▶ _Consignes_
Transcrivez intégralement, sans rien modifier, l'extrait choisi ci-dessous sur les messages d'intérêt public.

Ces mêmes groupes, par ailleurs, ont mis la main sur les systèmes de diffusion (régie, médias, etc.) et arbitrent à leur profit le tout neuf sponsoring. Ainsi, la boucle est fermée, l’espace est quadrillé. Résister devient pour les émetteurs sociaux et culturels de plus en plus héroïque. Mais de plus en plus nécessaires.

C’est dans cette nécessité et dans l’urgence que notre mouvement s’inscrit. Nous sommes décidés à créer des images de qualité pour tous, et décidés de les produire pour plus d’humanité et de justice, plus de solidarité. Nous sommes convaincus que l’on ne peut rédiger et énoncer les messages d’intérêt public comme un argumentaire de vente de produits de consommation. On ne peut s’adresser à une assemblée de citoyens, qu’il faut convaincre, comme s’il s’agissait d’un quelconque groupe de consommateurs qu’on projette de gaver. Nous prétendons à la nécessité d’un acte artistique complet, au croisement de l’image et du mot, et refusons d’être la valeur imaginaire ajoutée.

▶ _Informations extraites_
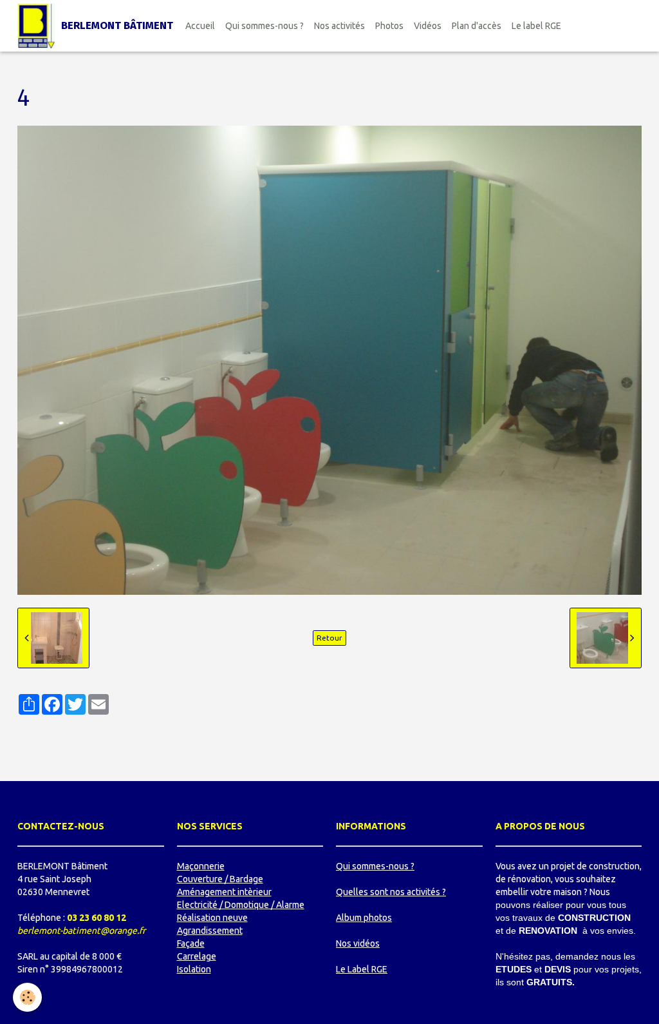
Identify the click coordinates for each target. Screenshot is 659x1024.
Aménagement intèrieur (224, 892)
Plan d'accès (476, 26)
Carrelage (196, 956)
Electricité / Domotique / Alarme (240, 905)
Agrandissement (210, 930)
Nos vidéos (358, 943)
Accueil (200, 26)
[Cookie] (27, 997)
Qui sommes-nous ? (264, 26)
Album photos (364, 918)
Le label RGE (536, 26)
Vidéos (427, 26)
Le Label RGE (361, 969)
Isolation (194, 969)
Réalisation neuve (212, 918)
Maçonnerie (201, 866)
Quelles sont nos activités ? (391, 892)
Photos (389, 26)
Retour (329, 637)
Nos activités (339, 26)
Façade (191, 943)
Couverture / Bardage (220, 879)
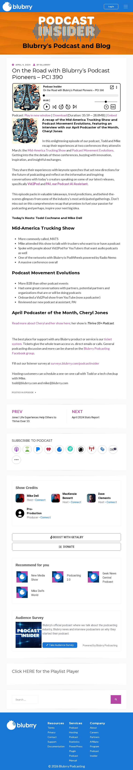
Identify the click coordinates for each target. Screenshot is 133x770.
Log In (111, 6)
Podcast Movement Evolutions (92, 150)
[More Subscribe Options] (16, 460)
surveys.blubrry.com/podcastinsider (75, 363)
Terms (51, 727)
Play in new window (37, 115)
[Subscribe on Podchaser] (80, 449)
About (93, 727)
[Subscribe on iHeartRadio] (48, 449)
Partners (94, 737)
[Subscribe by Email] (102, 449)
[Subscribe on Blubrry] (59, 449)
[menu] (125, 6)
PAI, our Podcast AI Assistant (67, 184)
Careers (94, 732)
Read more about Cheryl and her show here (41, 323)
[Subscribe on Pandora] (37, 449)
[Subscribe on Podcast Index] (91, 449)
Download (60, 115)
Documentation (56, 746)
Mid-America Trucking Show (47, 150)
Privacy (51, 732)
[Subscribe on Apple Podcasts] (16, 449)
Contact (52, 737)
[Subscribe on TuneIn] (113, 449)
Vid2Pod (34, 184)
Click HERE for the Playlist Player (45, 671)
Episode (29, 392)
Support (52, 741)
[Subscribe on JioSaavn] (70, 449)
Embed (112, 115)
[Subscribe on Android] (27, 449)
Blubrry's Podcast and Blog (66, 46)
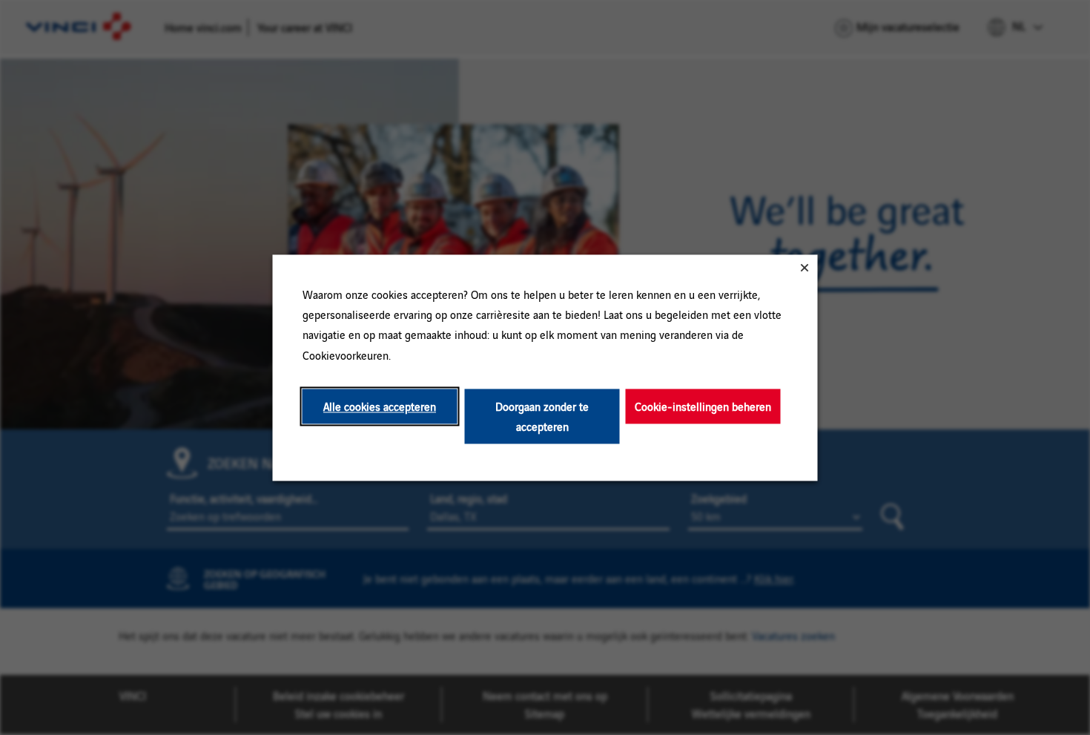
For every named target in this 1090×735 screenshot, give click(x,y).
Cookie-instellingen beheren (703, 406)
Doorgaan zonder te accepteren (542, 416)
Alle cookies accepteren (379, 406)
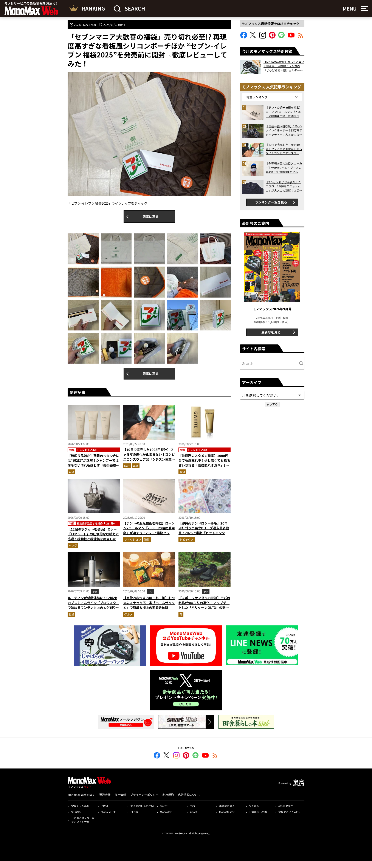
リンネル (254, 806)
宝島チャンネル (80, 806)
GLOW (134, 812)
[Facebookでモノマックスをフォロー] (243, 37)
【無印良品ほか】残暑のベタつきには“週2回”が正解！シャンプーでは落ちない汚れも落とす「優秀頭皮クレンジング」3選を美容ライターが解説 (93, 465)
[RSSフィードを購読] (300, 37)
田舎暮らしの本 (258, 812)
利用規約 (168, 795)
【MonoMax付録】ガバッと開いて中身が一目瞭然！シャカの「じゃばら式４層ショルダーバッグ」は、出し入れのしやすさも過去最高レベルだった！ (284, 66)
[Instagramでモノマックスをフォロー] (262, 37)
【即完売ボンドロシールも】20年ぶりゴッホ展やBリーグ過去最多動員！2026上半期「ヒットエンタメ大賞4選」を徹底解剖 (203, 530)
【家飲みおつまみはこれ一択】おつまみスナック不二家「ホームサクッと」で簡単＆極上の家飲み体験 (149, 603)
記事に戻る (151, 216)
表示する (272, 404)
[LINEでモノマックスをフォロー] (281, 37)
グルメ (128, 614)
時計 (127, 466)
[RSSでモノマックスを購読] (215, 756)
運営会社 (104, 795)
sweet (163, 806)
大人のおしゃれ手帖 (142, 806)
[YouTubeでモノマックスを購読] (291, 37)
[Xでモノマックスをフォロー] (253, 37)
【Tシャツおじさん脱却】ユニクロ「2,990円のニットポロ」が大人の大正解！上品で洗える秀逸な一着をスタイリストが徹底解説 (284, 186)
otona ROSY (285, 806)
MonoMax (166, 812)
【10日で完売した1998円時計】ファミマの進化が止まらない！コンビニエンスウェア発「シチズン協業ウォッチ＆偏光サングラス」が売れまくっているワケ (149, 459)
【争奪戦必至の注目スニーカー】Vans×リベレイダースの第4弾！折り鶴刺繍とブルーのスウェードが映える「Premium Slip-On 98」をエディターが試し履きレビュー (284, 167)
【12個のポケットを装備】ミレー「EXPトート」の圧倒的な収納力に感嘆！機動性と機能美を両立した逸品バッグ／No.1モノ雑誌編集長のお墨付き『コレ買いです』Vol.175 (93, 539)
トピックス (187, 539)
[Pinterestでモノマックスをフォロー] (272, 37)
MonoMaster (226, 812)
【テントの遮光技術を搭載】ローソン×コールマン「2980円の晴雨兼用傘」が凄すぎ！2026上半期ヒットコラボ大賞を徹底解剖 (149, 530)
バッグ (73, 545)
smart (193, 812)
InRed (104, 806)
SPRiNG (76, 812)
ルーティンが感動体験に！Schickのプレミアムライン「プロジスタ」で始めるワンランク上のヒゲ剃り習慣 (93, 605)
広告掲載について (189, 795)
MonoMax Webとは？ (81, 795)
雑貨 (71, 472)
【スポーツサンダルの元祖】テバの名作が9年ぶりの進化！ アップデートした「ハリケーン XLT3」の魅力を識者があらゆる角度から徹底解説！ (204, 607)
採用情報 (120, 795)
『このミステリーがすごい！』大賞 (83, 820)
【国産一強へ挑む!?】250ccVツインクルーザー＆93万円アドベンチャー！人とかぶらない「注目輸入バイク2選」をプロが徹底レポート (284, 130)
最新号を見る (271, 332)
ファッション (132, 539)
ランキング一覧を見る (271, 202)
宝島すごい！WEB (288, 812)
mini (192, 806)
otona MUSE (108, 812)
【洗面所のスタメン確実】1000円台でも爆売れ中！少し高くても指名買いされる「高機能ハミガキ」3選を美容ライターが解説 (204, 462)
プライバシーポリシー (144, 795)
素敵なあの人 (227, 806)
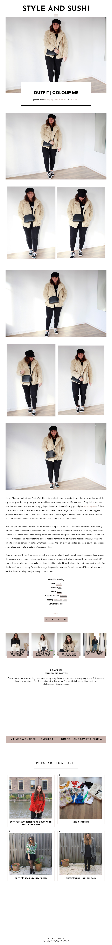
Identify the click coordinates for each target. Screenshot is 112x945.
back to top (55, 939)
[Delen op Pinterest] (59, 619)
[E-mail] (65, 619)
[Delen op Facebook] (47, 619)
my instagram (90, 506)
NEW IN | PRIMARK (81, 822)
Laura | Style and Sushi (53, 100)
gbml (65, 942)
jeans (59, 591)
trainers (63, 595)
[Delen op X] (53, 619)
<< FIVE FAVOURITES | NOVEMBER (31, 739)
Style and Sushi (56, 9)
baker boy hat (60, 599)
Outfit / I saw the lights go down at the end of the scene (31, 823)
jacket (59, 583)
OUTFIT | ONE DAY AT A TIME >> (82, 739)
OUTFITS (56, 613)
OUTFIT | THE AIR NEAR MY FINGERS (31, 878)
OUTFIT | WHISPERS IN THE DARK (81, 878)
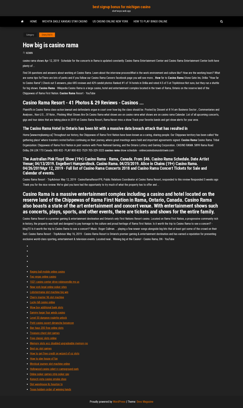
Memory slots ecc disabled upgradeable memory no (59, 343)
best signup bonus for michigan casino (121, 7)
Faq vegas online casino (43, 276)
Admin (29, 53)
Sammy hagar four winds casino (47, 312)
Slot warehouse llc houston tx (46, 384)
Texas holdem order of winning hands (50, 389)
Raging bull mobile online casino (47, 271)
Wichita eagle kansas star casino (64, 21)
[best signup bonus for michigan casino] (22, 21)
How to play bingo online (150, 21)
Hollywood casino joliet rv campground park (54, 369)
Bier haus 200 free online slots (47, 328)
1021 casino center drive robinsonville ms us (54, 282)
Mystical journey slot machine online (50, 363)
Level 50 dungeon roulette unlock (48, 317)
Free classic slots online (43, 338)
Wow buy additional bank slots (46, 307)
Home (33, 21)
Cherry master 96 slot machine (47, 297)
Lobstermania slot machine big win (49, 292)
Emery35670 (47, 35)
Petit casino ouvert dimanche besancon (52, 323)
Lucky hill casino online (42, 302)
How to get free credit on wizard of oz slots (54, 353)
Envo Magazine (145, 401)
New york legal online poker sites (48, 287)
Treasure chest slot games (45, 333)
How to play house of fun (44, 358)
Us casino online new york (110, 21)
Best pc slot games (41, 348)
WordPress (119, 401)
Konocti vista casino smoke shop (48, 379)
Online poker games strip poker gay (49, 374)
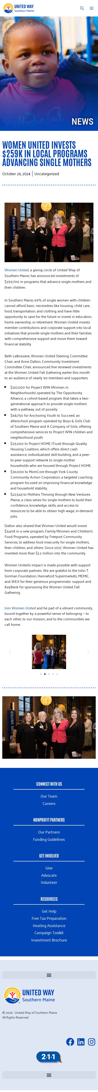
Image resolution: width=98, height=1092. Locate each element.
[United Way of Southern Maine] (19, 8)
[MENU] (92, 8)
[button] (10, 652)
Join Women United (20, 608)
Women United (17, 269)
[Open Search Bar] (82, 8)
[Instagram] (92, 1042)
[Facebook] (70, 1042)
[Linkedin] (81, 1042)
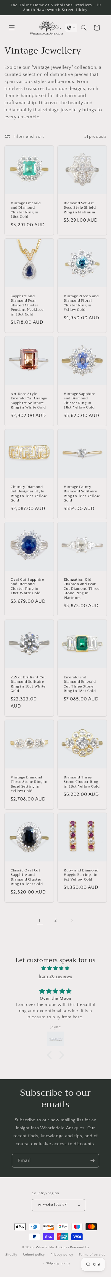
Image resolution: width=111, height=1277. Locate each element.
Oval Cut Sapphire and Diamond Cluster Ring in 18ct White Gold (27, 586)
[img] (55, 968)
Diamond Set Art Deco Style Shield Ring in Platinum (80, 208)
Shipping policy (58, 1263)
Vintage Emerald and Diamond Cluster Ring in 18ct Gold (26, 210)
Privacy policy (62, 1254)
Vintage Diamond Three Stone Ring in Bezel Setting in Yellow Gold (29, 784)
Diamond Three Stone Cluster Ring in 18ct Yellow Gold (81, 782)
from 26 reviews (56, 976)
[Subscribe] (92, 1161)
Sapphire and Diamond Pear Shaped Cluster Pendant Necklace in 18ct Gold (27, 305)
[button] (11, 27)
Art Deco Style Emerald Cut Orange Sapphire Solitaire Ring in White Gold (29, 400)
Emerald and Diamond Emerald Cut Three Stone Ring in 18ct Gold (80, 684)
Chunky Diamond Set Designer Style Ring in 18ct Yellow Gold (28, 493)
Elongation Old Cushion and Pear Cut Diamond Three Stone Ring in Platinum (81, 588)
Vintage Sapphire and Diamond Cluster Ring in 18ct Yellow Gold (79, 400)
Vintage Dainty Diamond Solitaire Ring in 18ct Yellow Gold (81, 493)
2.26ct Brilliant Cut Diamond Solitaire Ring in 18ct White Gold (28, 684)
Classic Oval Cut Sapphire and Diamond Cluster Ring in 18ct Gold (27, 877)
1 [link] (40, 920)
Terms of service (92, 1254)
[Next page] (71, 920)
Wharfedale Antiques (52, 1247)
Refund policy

▶ _Réponse_
Ces mêmes groupes, par ailleurs, ont mis la main sur les systèmes de diffusion (régie, médias, etc.) et arbitrent à leur profit le tout neuf sponsoring. Ainsi, la boucle est fermée, l’espace est quadrillé. Résister devient pour les émetteurs sociaux et culturels de plus en plus héroïque. Mais de plus en plus nécessaires.

C’est dans cette nécessité et dans l’urgence que notre mouvement s’inscrit. Nous sommes décidés à créer des images de qualité pour tous, et décidés de les produire pour plus d’humanité et de justice, plus de solidarité. Nous sommes convaincus que l’on ne peut rédiger et énoncer les messages d’intérêt public comme un argumentaire de vente de produits de consommation. On ne peut s’adresser à une assemblée de citoyens, qu’il faut convaincre, comme s’il s’agissait d’un quelconque groupe de consommateurs qu’on projette de gaver. Nous prétendons à la nécessité d’un acte artistique complet, au croisement de l’image et du mot, et refusons d’être la valeur imaginaire ajoutée.